#### Records for processing ####
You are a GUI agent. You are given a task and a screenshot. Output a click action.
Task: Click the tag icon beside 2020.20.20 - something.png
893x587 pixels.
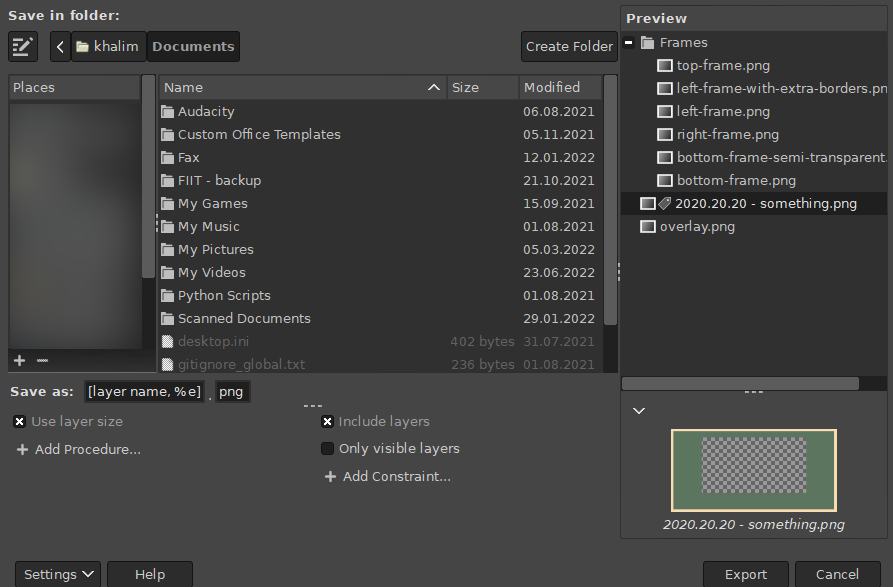point(663,203)
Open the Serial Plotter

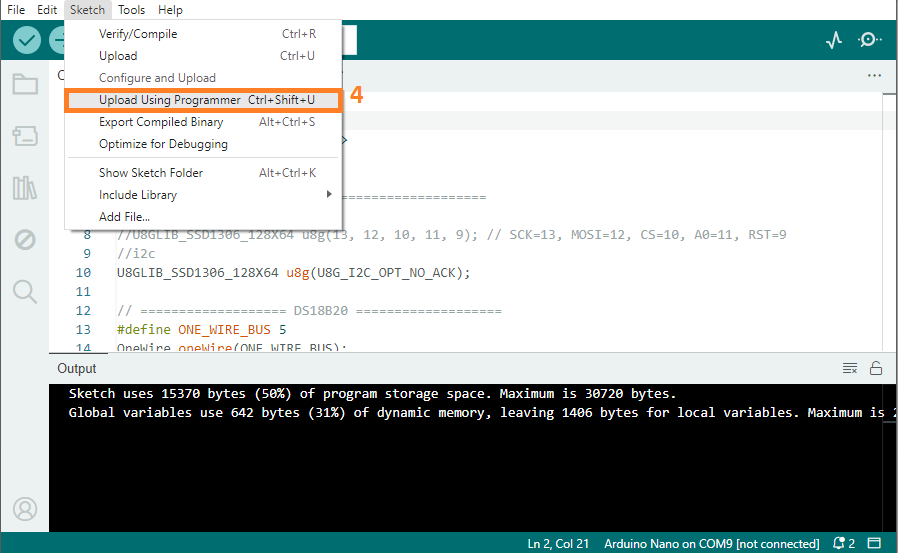tap(834, 41)
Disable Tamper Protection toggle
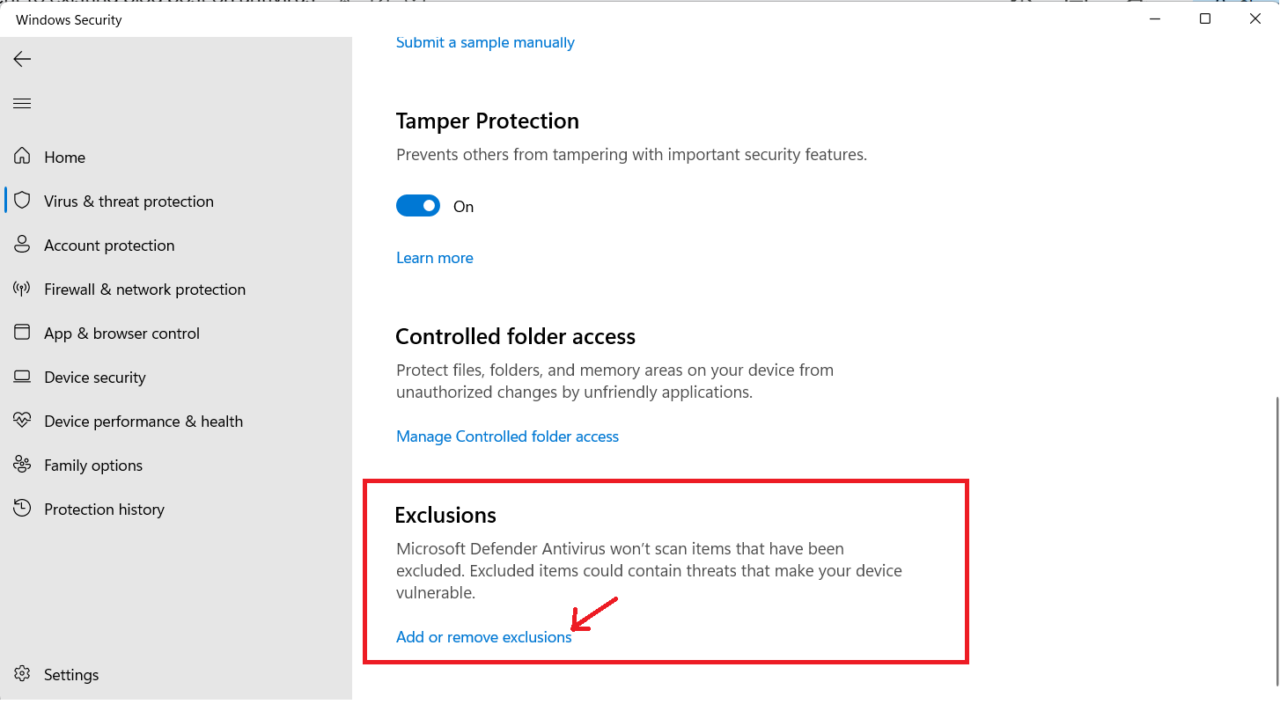Screen dimensions: 1280x704 point(418,205)
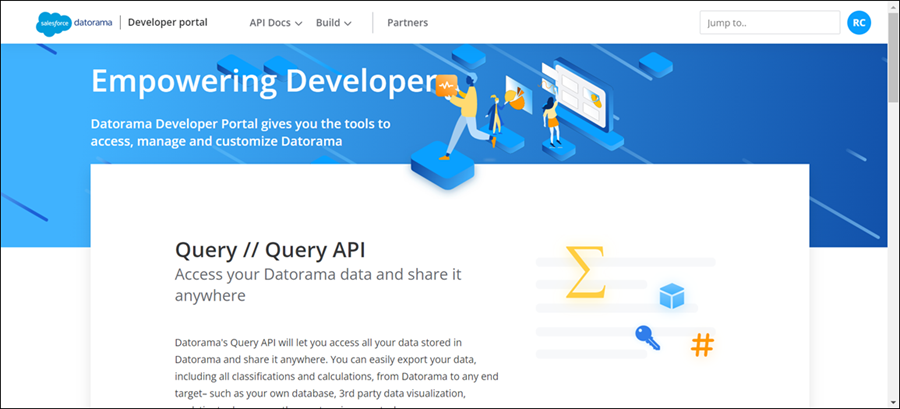
Task: Expand the API Docs dropdown
Action: [276, 23]
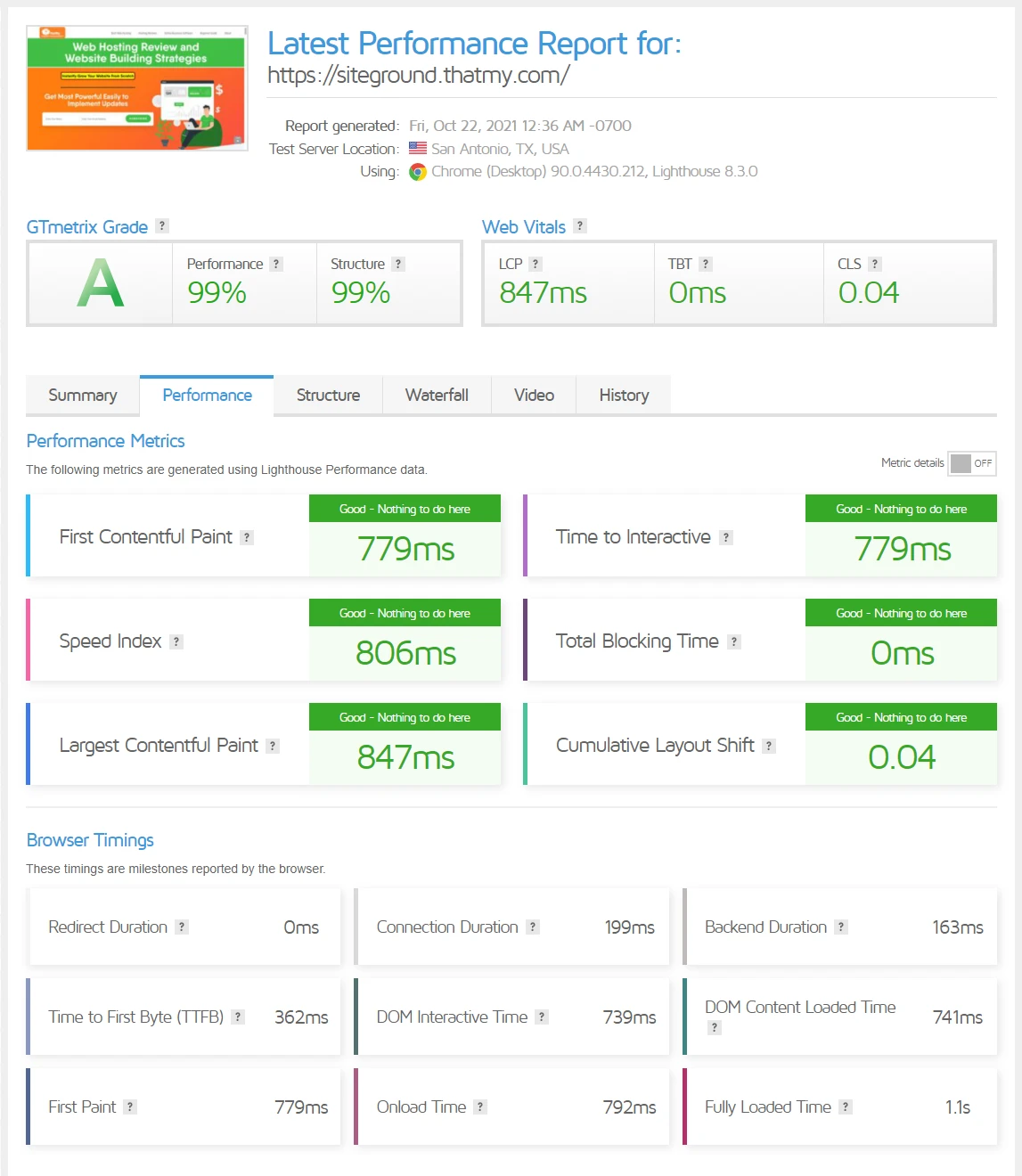The width and height of the screenshot is (1022, 1176).
Task: Click the Performance percentage help icon
Action: (275, 264)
####
Once the line containing "893x587 pixels." is found, write it out exactly along with every line after it through the end of the listing, excluding pictures.

● Output of the exercise:
893x587 pixels.
point(663,203)
Open the Serial Plotter

tap(834, 41)
Disable Tamper Protection toggle
Screen dimensions: 1280x704 point(418,205)
Task: Expand the API Docs dropdown
Action: [276, 23]
The width and height of the screenshot is (1022, 1176).
Task: Click the Performance percentage help icon
Action: (275, 264)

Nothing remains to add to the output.